The critical analysis of Jurgen Habermas, dropped nonchalantly into a variety of conversations, seems little understood, even by academics. The public sphere at the centre of his thesis was by definition inclusive, but entry depended on one’s education and qualification as a property owner.

The idea of a neutral social space for critical debate among private persons is a wonderful ideal, but it is not as it seems, or as routinely presented, anywhere available. To test this, try avoiding marketing, or any publicity via advertising, for even one day.

Q&A simply does not qualify except as a street market of second-hand views, shopped by disingenuous hucksters and self-interested parties, keen to sell their opinions and boost their brand. For some strange idea of balance, dumb ideas are casually represented as viable alternatives next to brilliant ideas. No wonder the “public” are often represented in qualitative research as confused.

Many comments, to articles on the power relations of the media, do however, perhaps more by instinct and intuition, get Habermas’s point regarding the manufacture of consensus by media institutions functioning as publicity machines for this or that powerful interest group. This is particularly true when people say how much they seek to avoid the mainstream media. This is the only attitude to have: avoid it, it is bad for you.


Media cut-up courtesy Metta Bhavana. Created in GIMP.

Habermas argues that mass media is sublimely powerful. It attempts to manipulate and create a public where none exists, and to manufacture a consensus that “this” is what is real and on your mind, beyond anything else “you” could invent for yourself.

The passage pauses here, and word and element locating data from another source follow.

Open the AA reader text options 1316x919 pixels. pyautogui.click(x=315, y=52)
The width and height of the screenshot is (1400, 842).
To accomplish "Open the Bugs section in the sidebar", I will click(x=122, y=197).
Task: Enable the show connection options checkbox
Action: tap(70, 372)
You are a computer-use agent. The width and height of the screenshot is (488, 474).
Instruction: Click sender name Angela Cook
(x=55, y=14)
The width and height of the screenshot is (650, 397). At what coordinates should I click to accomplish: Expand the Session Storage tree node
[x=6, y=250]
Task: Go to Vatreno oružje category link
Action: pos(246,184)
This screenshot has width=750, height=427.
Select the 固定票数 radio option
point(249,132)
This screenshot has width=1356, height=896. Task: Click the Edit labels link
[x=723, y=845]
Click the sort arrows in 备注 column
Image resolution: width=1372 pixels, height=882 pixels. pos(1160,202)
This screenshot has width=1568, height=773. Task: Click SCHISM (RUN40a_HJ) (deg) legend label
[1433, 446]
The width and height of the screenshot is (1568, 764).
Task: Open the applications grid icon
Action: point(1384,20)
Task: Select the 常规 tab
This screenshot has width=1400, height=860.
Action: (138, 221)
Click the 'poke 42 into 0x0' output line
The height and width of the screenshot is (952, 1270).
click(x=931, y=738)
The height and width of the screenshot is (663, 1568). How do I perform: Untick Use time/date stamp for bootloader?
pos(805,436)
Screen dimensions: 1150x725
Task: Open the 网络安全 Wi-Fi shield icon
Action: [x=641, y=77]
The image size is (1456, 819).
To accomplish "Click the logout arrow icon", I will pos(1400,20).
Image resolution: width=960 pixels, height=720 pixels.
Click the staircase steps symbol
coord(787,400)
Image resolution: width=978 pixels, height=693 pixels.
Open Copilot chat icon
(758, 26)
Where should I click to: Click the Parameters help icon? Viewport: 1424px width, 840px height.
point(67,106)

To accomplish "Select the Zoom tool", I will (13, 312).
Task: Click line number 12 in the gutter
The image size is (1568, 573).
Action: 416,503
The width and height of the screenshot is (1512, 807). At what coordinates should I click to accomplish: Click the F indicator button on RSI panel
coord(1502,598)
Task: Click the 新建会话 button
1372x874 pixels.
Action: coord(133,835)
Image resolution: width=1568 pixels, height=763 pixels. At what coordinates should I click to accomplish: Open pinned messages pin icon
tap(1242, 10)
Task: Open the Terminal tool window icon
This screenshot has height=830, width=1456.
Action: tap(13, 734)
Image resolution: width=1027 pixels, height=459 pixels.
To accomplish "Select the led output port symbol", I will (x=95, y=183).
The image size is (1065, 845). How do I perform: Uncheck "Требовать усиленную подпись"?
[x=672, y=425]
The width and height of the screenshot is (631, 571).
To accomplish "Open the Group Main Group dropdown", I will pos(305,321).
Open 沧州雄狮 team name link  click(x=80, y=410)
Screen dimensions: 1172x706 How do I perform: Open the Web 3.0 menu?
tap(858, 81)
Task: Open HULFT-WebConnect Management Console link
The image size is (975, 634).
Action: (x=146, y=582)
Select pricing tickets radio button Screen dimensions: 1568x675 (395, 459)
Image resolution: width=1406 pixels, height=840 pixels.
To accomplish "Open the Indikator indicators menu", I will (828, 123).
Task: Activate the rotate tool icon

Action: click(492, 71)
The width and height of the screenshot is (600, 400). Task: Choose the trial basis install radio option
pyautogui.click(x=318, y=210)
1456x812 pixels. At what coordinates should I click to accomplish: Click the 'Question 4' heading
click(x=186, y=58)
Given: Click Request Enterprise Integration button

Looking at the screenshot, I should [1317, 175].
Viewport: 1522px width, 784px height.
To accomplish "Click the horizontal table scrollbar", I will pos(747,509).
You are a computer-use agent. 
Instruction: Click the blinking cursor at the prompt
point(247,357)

The sincerely believed nonsense spoken in the UK by Murdoch editors, that they were merely doing what their readers wanted, is the clearest recent example of the all-pervading invisible veil that sits over and obscures this manufacturing process. It even fools those who work within the factory. The recent knee-jerk reaction from local media landlords to mild alterations to media oversight is a further example of the self-made concept that they know what we want and are defending something precious, namely our right to swallow what they consider public opinion.

As nice bourgeoisie, we would like to see ourselves as open and benignly public, and would hope our opinion is well-considered and personal. Yet the central takeaway from Habermas is that “public opinion” is difficult to define or measure. All the group behaviour methodology in the world cannot nail it down, except as a series of possibles, not any exact thing.

One thing is certain, it is being made for you, if you cannot think of it for yourself. This does not mean humans are dumb agents, incapable of original thought, but it does mean the manufacturers of consensus are gifted manipulators. Do not look into their eyes.